We light our chalice for the inherent worth and dignity of every person.
We used those words from Chalica to light our chalice. I really like her phrasing, so you will see them under each of the candles this week. After lighting the chalice, I read the following words from Jean M. Rowe:
We have a calling in this world:
we are called to honor diversity,
to respect differences with dignity,
and to challenge those who forbid it.
We are people of a wide path.
Let us be wide in affection
and go our way in peace.
My original plan had been to follow Chalica's idea of writing thank-you cards celebrating our differences. Unfortunately, life didn't allow us that much time. Since we were at the dinner table, I had each family member think of a person who really bothers them. We then went around and shared what it was. They were not allowed to use the name of the person, just what actions that person said or did that they didn't like or agree with. After we each shared them, we discussed why they might be like that. Perhaps, they thought they were being helpful or their parents taught them differently or they were under a lot of stress. I then had everyone say something positive about the person they didn't get along with.

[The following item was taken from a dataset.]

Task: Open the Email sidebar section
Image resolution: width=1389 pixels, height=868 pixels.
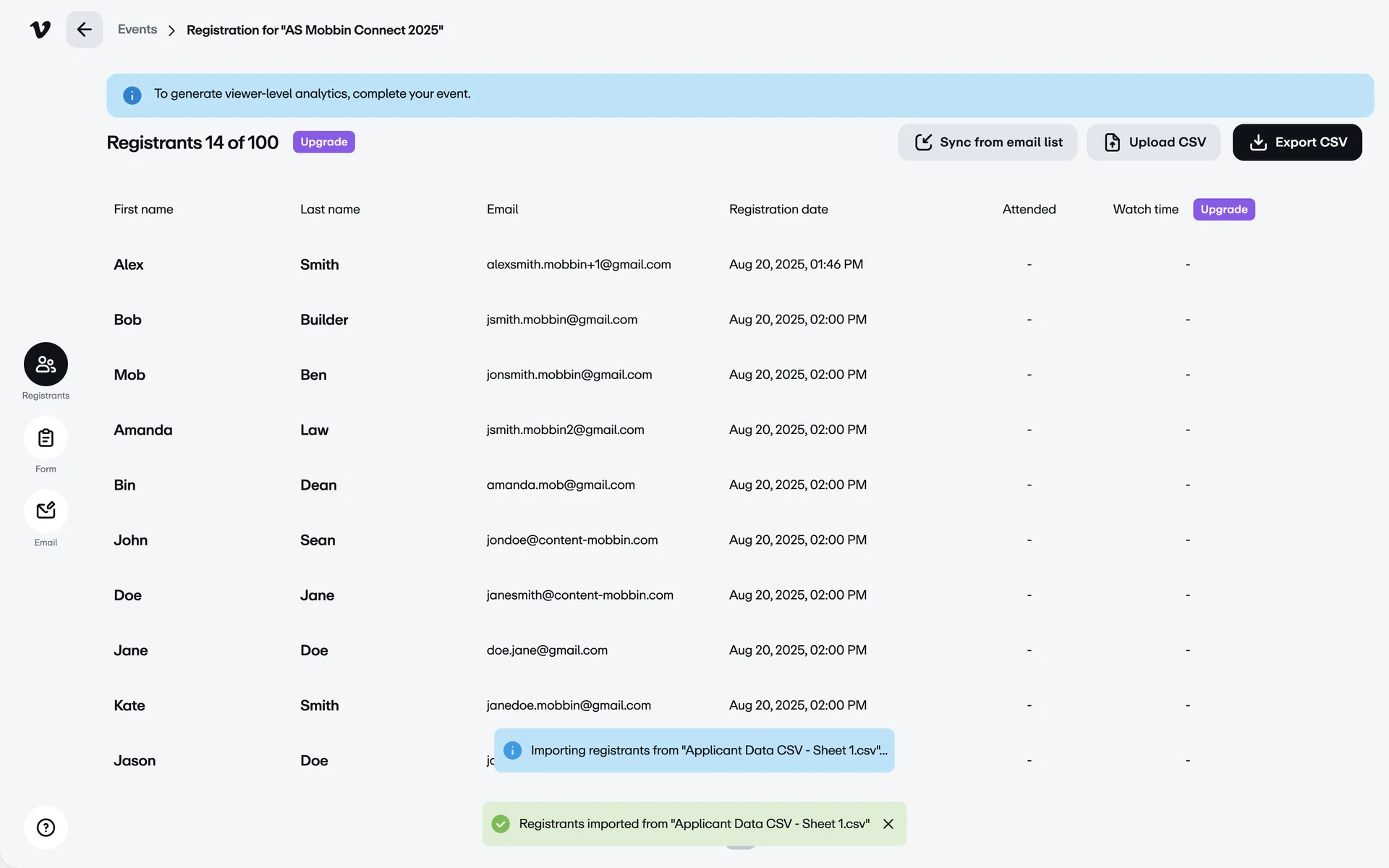Action: coord(46,511)

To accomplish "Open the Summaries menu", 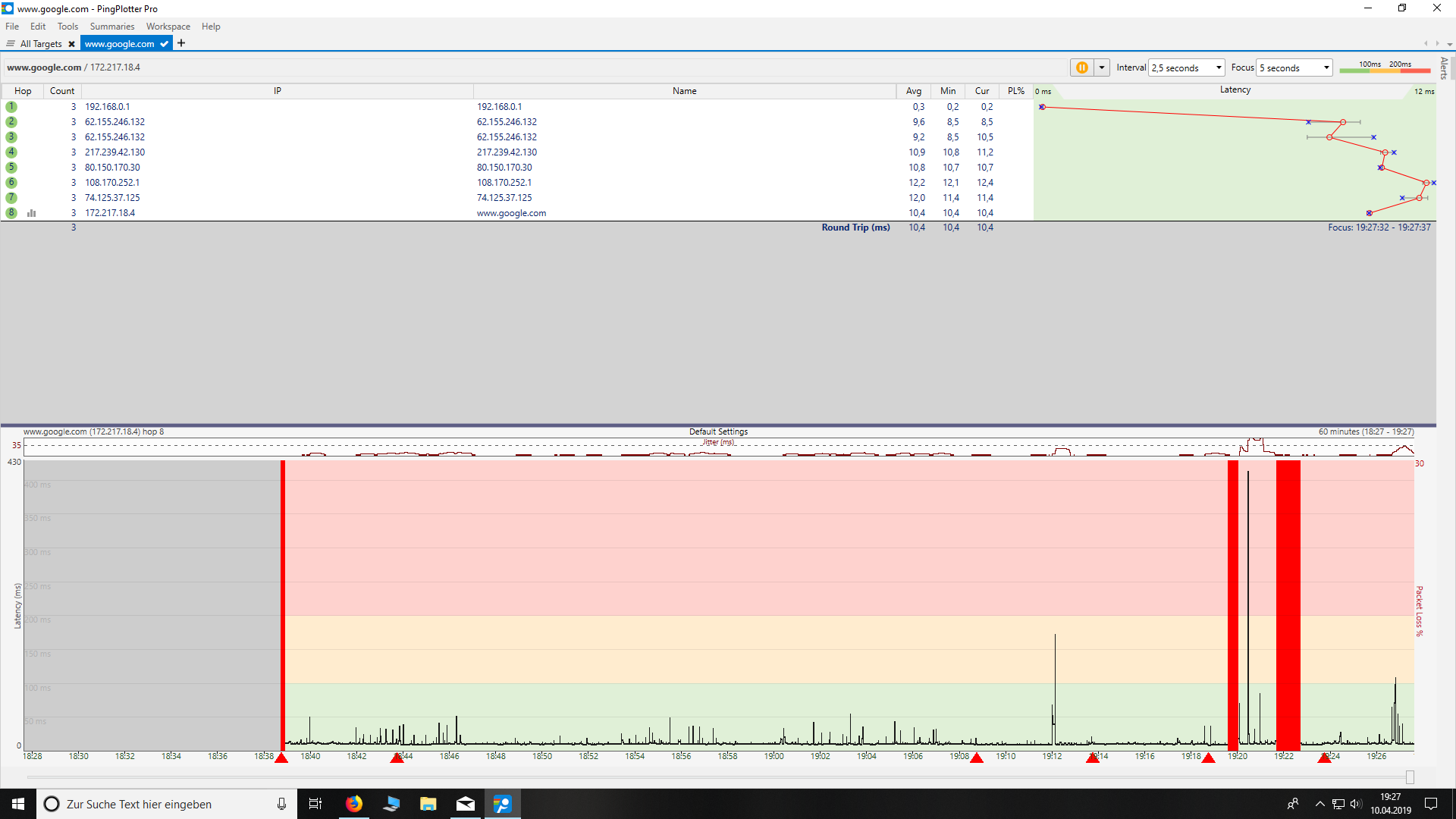I will (111, 26).
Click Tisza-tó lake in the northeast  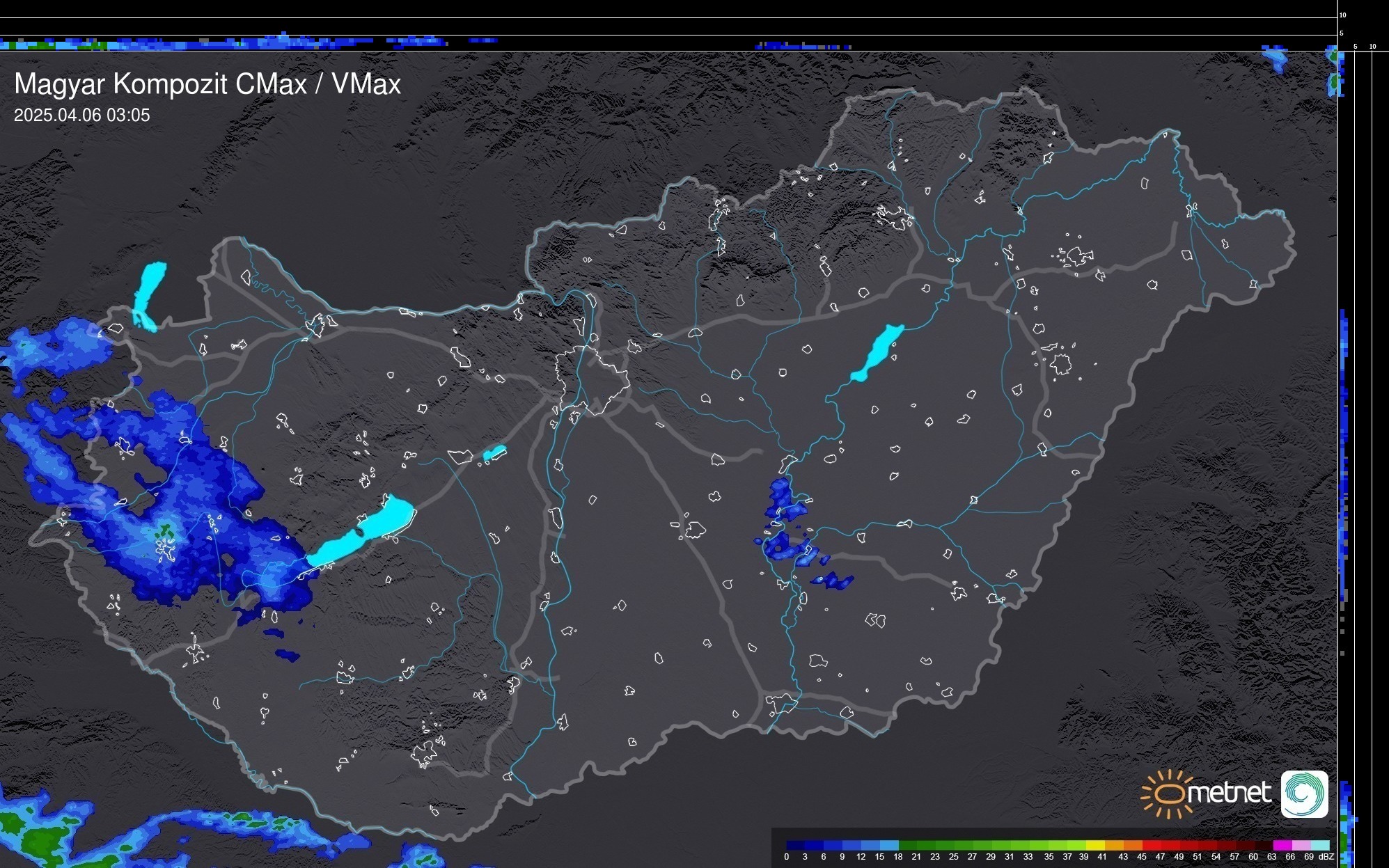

My examples were: "this person bothers me because she gossips a lot and I don't like that." My positive was, "this person also has a huge heart and would do anything for someone in need." It was great to see the kids really think about their person and find something truly positive in them. We also turned the table on ourselves and thought, maybe, just maybe, someone thought WE were different, too.
My hope was that the kids (and adults) would realize that even though someone is different and we may not understand them, they are just as important as we are. They have just as much right to their opinions as we do. It was a very good discussion and I could tell everyone at the table had a moment of understanding for their "different" person. I hope that this translates into better acceptance of those who may not see the world as we do.